## Texto
Por Luis Caeiro
Vivimos un proceso desde hace muchos años de abaratamiento de la cultura, sí, eso que tanto miedo da a la gente, la cultura, es el camino para la superación personal, el equilibrio y, de hecho, para cualquier avance social o de cualquier otro tipo. Por eso seguramente se trata de alejarla de las masas, de las buenas gentes que se dejan la piel en sus trabajos y que pagan sus impuestos. En otros tiempos menos maquiavélicos o retorcidos eso se hacía directamente: se excluía a esas masas de la cultura encerrándola en palacios y demás, a lo que el pueblo respondía creando su propia cultura, dando lugar, por ejemplo, al castellano y a las demás lenguas de origen latino (me niego a enumerar los idiomas de este estado centrífugo aunque sea políticamente incorrecto simplemente por que también me niego a decir “miembra”). Ahora no. Ahora simplemente se abarata. Escudándose en una mal llamada “divulgación” se hace pasar por cultura lo que no es sino aproximación a la misma, en el mejor de los casos.

## Tarea planteada 1
Según el texto, ¿cómo respondió el pueblo cuando se le excluyó de la cultura encerrándola en palacios?
## Tarea planteada 2
Traduce al inglés esta oración del texto: «Escudándose en una mal llamada “divulgación” se hace pasar por cultura lo que no es sino aproximación a la misma, en el mejor de los casos.»
Para resolver lo que se pide no hace falta consultar el material.

## Información aportada
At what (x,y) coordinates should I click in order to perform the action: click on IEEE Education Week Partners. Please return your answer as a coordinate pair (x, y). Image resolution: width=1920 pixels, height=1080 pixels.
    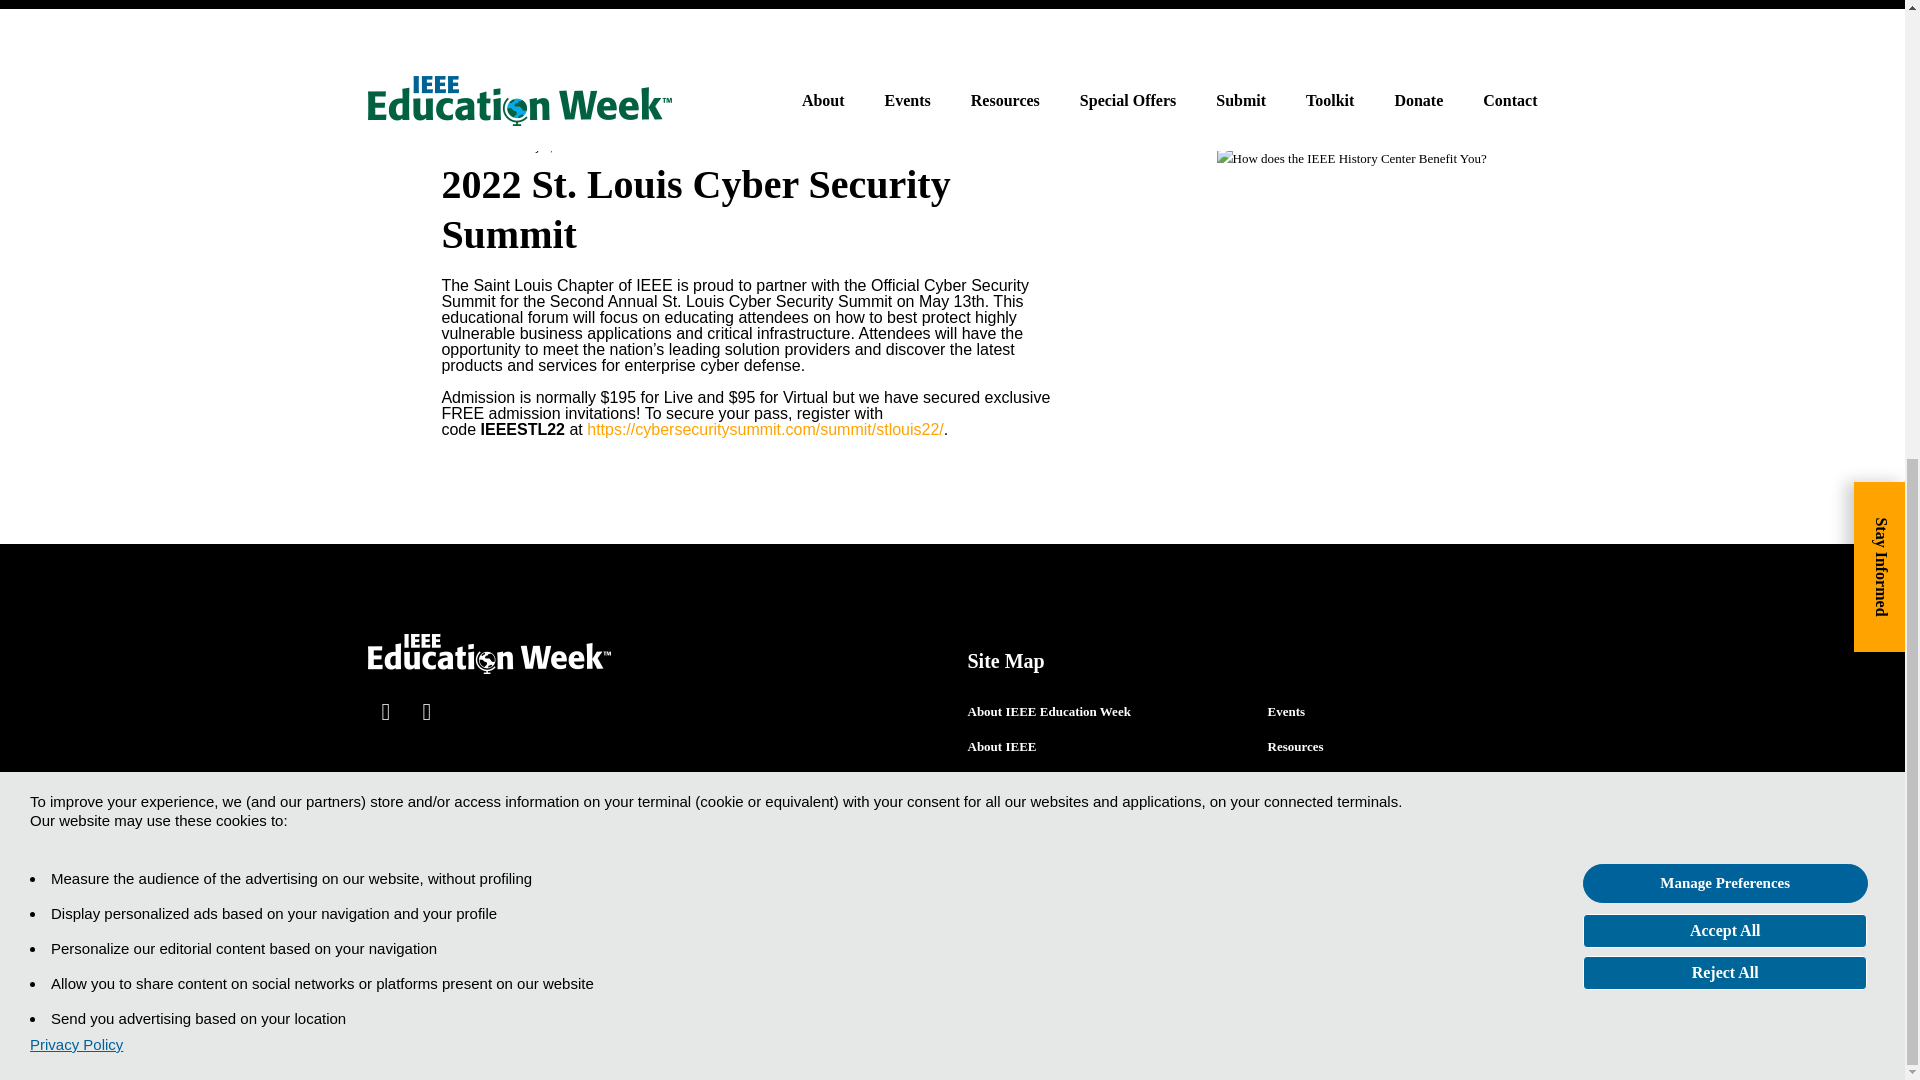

## Respuesta final 1
Creó su propia cultura, lo que dio lugar, por ejemplo, al castellano y a las demás lenguas de origen latino.

## Respuesta final 2
Hiding behind a so-called "popularization," something that is, at best, merely an approximation of culture is passed off as culture.